Improving OCR Results with Basic Image Processing

In our previous tutorial, you learned how to improve the accuracy of Tesseract OCR by supplying the appropriate page segmentation mode (PSM). The PSM allows you to select a segmentation method dependent on your particular image and the environment in which it was captured.

However, there are times when changing the PSM is not sufficient, and you instead need to use a bit of computer vision and image processing to clean up the image before you pass it through the Tesseract OCR engine.

To learn how to improve OCR results using basic image processing, just keep reading.

Looking for the source code to this post?

Improving OCR Results with Basic Image Processing

Exactly which image processing algorithms or techniques you utilize is heavily dependent on your exact situation, project requirements, and input images; however, with that said, it’s still important to gain experience applying image processing to clean up images before OCR’ing them.

This tutorial will provide you with such an example. You can then use this example as a starting point for cleaning up your images with basic image processing for OCR.

Learning Objectives

In this tutorial, you will:

Learn how basic image processing can dramatically improve the accuracy of Tesseract OCR
Discover how to apply thresholding, distance transforms, and morphological operations to clean up images
Compare OCR accuracy before and after applying our image processing routine
Find out where to learn to build an image processing pipeline for your particular application

Image Processing and Tesseract OCR

We’ll start this tutorial by reviewing our project directory structure. From there, we’ll look at an example image where Tesseract OCR, regardless of PSM, fails to correctly OCR the input image. We’ll then apply a bit of image processing and OpenCV to pre-process and clean up the input allowing Tesseract to successfully OCR the image. Finally, we’ll learn where you can brush up on your computer vision skills so that you can make effective image processing pipelines, like the one in this tutorial. Let’s dive in!

Configuring your development environment

To follow this guide, you need to have the OpenCV library installed on your system.

Luckily, OpenCV is pip-installable:

$ pip install opencv-contrib-python

If you need help configuring your development environment for OpenCV, I highly recommend that you read my pip install OpenCV guide — it will have you up and running in a matter of minutes.

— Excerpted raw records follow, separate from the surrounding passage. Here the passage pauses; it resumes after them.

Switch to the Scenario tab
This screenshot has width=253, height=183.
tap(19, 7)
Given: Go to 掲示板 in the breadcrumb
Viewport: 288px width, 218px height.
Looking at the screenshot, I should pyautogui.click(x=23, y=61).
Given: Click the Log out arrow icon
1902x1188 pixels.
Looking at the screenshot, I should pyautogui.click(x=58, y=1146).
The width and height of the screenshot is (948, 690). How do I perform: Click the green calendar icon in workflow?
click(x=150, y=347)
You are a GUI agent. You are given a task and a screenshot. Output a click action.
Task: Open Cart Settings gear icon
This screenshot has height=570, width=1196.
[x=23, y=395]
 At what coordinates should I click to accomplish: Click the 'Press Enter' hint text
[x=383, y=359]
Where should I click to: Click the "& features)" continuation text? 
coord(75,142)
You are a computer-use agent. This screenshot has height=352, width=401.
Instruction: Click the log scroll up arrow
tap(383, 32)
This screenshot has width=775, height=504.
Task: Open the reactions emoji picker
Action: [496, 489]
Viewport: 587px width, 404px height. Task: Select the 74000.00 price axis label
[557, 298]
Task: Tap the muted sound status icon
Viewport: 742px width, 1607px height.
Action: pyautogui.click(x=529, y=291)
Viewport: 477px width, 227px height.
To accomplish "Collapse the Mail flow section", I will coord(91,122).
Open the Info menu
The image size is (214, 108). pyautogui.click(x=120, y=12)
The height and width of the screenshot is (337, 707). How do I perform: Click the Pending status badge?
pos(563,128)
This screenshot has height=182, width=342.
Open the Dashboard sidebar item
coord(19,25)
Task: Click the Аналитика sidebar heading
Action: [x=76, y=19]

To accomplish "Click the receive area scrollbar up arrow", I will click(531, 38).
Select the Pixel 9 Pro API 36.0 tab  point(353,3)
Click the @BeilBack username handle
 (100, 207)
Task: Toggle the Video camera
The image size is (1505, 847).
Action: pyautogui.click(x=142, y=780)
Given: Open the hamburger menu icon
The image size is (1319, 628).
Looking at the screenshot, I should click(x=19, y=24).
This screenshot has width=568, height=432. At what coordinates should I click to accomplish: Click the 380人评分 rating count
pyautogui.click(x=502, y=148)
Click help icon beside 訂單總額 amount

Having problems configuring your development environment?

**Figure 1:** Having trouble configuring your dev environment? Want access to pre-configured Jupyter Notebooks running on Google Colab? Be sure to join PyImageSearch University — you’ll be up and running with this tutorial in a matter of minutes.

All that said, are you:

Short on time?
Learning on your employer’s administratively locked system?
Wanting to skip the hassle of fighting with the command line, package managers, and virtual environments?
Ready to run the code right now on your Windows, macOS, or Linux system?

Then join PyImageSearch University today!

Gain access to Jupyter Notebooks for this tutorial and other PyImageSearch guides that are pre-configured to run on Google Colab’s ecosystem right in your web browser! No installation required.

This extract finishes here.